YOUR ASSIGNMENT
Reproduce word for word the lines between those holding "is (840, 1429)." and "941x485 pixels.", inclusive, and nothing else from the data below.

[Records from a data source]
= Beginning of Section =

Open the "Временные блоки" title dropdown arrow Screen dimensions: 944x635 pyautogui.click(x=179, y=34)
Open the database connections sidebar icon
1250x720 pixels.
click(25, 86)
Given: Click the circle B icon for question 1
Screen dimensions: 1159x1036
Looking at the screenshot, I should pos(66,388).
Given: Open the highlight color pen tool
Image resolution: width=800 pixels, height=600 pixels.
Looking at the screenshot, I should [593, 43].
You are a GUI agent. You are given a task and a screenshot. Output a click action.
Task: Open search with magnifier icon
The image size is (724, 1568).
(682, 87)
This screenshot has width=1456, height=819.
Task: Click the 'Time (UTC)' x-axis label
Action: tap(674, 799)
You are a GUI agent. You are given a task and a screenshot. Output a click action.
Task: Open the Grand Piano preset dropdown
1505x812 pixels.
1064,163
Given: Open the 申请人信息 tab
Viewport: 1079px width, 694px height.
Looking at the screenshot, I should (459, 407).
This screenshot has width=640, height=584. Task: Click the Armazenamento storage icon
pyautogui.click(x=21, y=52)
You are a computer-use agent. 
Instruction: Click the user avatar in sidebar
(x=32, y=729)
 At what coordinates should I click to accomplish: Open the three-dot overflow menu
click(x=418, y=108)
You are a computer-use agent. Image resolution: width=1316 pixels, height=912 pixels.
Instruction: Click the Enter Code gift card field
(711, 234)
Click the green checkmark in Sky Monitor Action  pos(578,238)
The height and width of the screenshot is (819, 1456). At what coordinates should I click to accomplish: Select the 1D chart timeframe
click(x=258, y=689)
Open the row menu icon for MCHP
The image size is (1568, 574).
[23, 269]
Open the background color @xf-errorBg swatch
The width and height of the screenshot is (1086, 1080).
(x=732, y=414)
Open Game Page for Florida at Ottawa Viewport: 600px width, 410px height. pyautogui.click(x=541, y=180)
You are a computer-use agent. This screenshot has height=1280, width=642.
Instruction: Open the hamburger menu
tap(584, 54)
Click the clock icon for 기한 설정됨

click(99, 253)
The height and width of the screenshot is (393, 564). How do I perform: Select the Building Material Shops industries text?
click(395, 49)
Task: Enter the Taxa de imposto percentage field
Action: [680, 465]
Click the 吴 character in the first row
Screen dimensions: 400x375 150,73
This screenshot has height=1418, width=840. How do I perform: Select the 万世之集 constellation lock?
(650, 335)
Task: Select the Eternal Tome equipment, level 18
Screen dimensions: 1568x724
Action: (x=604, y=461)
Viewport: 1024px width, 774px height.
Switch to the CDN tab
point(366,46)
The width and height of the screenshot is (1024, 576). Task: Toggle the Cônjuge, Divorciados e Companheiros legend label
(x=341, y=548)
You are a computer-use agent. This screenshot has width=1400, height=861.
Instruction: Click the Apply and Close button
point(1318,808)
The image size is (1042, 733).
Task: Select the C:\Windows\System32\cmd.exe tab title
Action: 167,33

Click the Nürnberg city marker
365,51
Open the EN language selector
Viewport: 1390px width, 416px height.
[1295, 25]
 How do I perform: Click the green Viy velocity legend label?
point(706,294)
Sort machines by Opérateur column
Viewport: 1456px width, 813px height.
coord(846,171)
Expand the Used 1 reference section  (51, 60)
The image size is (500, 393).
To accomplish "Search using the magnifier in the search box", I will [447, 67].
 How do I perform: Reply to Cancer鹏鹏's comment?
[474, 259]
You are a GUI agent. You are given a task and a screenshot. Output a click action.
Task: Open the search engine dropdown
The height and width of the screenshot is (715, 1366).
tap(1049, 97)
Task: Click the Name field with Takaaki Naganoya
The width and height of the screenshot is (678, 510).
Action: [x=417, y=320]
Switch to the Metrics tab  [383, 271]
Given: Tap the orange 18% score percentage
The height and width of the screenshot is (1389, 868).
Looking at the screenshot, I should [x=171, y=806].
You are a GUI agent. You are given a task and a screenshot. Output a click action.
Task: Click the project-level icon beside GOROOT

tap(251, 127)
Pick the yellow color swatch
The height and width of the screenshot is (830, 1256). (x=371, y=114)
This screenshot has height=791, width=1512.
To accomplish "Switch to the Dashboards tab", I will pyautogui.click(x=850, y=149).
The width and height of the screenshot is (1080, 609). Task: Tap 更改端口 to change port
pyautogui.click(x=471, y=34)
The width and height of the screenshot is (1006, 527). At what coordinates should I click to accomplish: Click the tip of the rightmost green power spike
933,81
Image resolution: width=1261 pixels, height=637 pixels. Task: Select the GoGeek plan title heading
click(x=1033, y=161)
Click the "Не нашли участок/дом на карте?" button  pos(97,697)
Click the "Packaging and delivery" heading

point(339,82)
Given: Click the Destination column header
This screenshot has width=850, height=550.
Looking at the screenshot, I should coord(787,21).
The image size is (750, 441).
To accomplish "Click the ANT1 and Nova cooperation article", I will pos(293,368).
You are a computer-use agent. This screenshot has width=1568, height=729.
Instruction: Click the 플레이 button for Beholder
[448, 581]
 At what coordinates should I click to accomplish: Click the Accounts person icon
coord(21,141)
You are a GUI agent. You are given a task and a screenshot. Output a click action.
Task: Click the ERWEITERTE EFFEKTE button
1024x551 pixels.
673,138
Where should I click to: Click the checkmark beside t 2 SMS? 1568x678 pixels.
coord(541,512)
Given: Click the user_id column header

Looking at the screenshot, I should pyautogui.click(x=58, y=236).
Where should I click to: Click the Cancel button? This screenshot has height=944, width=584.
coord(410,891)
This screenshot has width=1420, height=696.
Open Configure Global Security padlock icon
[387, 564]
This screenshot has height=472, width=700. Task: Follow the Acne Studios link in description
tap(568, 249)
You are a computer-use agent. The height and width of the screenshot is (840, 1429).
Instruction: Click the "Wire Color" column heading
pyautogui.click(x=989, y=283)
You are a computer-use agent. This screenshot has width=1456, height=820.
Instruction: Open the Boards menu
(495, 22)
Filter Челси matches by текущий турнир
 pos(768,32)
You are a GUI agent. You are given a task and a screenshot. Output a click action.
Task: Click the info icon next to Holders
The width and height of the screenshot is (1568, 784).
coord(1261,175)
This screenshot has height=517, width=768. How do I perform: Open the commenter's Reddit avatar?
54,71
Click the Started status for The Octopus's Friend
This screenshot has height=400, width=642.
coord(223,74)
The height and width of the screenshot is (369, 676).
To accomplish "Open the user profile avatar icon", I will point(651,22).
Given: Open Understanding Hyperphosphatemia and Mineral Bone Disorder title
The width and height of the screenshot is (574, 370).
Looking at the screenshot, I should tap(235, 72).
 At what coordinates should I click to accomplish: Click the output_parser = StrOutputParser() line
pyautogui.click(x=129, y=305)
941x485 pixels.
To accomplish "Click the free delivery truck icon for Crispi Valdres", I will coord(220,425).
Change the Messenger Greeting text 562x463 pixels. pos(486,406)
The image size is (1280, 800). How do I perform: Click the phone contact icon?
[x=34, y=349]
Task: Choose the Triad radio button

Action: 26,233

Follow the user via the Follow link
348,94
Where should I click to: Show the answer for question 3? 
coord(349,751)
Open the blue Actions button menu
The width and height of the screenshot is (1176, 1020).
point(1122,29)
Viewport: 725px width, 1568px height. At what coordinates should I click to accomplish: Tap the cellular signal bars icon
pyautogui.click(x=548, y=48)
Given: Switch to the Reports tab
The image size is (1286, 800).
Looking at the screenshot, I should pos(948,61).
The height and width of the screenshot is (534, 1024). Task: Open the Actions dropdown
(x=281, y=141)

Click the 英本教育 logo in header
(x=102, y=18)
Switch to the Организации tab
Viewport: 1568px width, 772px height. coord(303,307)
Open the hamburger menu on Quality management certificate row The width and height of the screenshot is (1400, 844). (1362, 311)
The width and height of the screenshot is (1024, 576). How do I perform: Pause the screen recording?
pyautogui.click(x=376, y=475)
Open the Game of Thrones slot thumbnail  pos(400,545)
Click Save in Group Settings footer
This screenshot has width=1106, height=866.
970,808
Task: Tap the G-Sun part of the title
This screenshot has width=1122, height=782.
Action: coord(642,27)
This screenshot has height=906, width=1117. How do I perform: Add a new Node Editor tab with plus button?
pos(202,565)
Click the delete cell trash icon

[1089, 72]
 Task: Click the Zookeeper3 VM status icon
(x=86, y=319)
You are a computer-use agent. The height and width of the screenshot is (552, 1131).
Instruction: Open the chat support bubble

= End of Section =

OUTPUT FOR THIS TASK
You are a computer-use agent. The height and width of the screenshot is (840, 1429).
Instruction: Click the "Wire Color" column heading
pyautogui.click(x=989, y=283)
You are a computer-use agent. This screenshot has width=1456, height=820.
Instruction: Open the Boards menu
(495, 22)
Filter Челси matches by текущий турнир
 pos(768,32)
You are a GUI agent. You are given a task and a screenshot. Output a click action.
Task: Click the info icon next to Holders
The width and height of the screenshot is (1568, 784).
coord(1261,175)
This screenshot has height=517, width=768. How do I perform: Open the commenter's Reddit avatar?
54,71
Click the Started status for The Octopus's Friend
This screenshot has height=400, width=642.
coord(223,74)
The height and width of the screenshot is (369, 676).
To accomplish "Open the user profile avatar icon", I will point(651,22).
Given: Open Understanding Hyperphosphatemia and Mineral Bone Disorder title
The width and height of the screenshot is (574, 370).
Looking at the screenshot, I should tap(235, 72).
 At what coordinates should I click to accomplish: Click the output_parser = StrOutputParser() line
pyautogui.click(x=129, y=305)
941x485 pixels.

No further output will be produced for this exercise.